**O que fazer:**
a – Redigite, sem alterar nada, a parte do texto sobre Varanasi entre "Vittorio Medioli" e "ocidental de viver.", inclusive.
b – De acordo com o texto sobre Varanasi, em que ano aconteceu a visita à cidade?
c – Dê continuidade ao texto sobre Varanasi a partir da última frase apresentada.

Vittorio Medioli
PUBLICADO EM 21/05/17 - 03h00
Quando visitei Varanasi, às margens do rio Ganges, num amanhecer de 1999, passei no meio de milhares de pedintes com deficiências, com doenças terríveis que persistem na Índia, e de idosos maltrapilhos sem voz e sem vez. Todos à procura de esmolas para sobreviver.
Daquela multidão sofrida, na penumbra que antecipa o alvorecer, me restam sensações vívidas e indeléveis. Que mundo era aquele? Explicou o nosso guia que os costumes naquela fração de planeta tinham razões históricas e religiosas, muito distantes do modo ocidental de viver.
À beira do rio, naquele exato ponto de seu curso, entre a nascente no Himalaia e seu fim no golfo de Bengala, a lenda faz crer que quem ali for incinerado após a morte terá facilidade no além para que seu espírito siga aceleradamente adiante.

**Informações extraídas:**
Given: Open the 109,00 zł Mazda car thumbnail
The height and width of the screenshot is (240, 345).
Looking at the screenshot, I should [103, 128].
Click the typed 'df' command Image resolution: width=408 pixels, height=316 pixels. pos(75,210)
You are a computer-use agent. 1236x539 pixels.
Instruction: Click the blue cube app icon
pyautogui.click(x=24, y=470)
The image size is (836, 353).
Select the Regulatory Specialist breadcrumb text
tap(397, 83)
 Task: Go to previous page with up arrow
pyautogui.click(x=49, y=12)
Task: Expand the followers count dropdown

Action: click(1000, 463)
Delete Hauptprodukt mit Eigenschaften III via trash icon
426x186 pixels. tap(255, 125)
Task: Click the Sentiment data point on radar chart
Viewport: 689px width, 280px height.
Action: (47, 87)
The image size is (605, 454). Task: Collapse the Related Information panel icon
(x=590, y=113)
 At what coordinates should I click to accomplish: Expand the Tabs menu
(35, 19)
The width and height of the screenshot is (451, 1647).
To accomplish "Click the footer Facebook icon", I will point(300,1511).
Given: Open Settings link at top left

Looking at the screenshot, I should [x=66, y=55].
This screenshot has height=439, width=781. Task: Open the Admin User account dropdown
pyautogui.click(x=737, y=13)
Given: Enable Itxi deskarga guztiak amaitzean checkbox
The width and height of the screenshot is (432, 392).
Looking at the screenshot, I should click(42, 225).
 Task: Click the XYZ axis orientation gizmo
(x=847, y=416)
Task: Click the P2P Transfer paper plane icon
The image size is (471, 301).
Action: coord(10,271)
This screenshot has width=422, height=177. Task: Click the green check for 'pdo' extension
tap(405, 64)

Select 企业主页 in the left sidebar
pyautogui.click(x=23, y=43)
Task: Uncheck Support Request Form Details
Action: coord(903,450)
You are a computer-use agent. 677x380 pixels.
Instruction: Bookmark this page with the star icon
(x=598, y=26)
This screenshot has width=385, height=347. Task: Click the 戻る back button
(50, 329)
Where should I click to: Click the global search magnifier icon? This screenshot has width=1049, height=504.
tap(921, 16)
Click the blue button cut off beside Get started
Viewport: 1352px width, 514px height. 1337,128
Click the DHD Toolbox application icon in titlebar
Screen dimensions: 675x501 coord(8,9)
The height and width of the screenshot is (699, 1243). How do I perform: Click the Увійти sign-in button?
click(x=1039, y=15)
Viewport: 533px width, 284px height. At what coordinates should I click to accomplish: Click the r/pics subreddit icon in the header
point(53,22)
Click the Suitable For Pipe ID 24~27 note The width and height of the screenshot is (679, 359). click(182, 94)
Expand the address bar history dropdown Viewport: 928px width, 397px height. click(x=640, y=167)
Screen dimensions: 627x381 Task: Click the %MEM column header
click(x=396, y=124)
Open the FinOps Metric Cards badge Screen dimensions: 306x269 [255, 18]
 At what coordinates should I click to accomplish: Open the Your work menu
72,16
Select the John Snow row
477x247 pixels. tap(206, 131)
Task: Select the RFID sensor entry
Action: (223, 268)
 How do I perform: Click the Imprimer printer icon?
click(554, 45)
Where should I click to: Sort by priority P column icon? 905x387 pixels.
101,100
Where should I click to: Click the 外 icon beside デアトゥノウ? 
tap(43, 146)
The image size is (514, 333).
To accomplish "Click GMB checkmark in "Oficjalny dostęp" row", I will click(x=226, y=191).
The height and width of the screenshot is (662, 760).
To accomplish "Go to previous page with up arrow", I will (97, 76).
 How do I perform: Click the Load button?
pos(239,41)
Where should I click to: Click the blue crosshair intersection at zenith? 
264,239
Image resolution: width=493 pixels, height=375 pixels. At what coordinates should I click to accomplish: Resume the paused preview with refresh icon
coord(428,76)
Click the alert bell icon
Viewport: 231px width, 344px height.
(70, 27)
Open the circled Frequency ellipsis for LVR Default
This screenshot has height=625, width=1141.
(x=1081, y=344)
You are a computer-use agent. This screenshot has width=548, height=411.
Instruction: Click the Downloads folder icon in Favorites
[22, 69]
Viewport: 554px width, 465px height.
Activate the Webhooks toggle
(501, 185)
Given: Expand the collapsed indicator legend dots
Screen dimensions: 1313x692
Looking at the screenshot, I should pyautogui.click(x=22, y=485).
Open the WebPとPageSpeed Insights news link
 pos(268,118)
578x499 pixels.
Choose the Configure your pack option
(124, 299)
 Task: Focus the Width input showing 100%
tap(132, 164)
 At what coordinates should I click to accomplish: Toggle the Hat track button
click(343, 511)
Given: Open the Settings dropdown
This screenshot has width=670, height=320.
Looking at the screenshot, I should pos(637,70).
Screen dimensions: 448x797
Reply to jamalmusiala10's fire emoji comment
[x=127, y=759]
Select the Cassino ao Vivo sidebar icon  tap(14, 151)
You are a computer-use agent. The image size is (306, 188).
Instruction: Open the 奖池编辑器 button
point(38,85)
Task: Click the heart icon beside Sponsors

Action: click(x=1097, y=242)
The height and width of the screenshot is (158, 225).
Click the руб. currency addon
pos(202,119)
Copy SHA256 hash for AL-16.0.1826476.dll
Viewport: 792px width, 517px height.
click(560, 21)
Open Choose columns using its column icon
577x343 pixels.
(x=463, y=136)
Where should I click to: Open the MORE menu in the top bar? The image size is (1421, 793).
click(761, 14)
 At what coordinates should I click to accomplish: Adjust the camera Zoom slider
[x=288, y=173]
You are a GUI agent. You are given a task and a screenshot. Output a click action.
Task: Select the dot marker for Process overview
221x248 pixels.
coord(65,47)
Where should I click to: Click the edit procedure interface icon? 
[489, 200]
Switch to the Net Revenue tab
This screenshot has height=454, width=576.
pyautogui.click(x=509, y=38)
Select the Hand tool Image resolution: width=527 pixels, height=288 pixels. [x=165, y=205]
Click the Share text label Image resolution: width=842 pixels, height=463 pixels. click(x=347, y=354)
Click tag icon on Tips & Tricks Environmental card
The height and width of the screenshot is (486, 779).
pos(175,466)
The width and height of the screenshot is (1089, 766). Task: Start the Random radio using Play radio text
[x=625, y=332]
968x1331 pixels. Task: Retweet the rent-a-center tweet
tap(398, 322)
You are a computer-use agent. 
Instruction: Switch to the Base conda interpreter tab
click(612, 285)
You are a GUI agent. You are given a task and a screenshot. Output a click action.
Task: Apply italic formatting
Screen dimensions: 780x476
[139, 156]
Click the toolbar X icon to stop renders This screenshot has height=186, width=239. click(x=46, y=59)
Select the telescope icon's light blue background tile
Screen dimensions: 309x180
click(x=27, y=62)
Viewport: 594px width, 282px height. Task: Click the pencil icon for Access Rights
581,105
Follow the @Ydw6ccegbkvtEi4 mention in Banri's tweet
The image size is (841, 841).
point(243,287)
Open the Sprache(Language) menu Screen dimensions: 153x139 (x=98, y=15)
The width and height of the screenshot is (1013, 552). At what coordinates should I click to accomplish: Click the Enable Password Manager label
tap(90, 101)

**Lista de respostas:**
a –
Vittorio Medioli
PUBLICADO EM 21/05/17 - 03h00
Quando visitei Varanasi, às margens do rio Ganges, num amanhecer de 1999, passei no meio de milhares de pedintes com deficiências, com doenças terríveis que persistem na Índia, e de idosos maltrapilhos sem voz e sem vez. Todos à procura de esmolas para sobreviver.
Daquela multidão sofrida, na penumbra que antecipa o alvorecer, me restam sensações vívidas e indeléveis. Que mundo era aquele? Explicou o nosso guia que os costumes naquela fração de planeta tinham razões históricas e religiosas, muito distantes do modo ocidental de viver.

b – Em 1999.

c –
Em Varanasi se encontram palácios dourados erguidos pelas mais opulentas famílias de marajás nos últimos séculos. Residências com enormes varandões voltados para as águas do ponto mais sagrado do rio. Ainda templos que servem de crematórios se descortinavam aos primeiros raios do sol, passando de barco ao longo da margem direita, mostrando um extraordinário cenário de milhares de peregrinos adentrando nas águas com suas oferendas.
As águas que nascem límpidas no Himalaia nessa altura são assustadoramente turvas, mesmo assim servem para matar a sede dos fiéis, apesar de carcaças de animais e resíduos de toda ordem transitarem a caminho de Bengala. O guia explica que por concessão dos deuses as águas são potáveis, ele mesmo leva a mão cheia para a boca, e que ali nunca ninguém morreu por contaminação.
Enxergavam-se as dezenas de fogueiras incinerando cadáveres que chegavam do mundo hinduísta. Aos que podem pagar uma fortuna é reservada a lenha dos raros sândalos que restam no país, aos outros, lenha comum, e aos menos afortunados, o forno alimentado a gás. Mas, seja qual for o combustível, as cinzas são lançadas nas mesmas águas com flores e velas.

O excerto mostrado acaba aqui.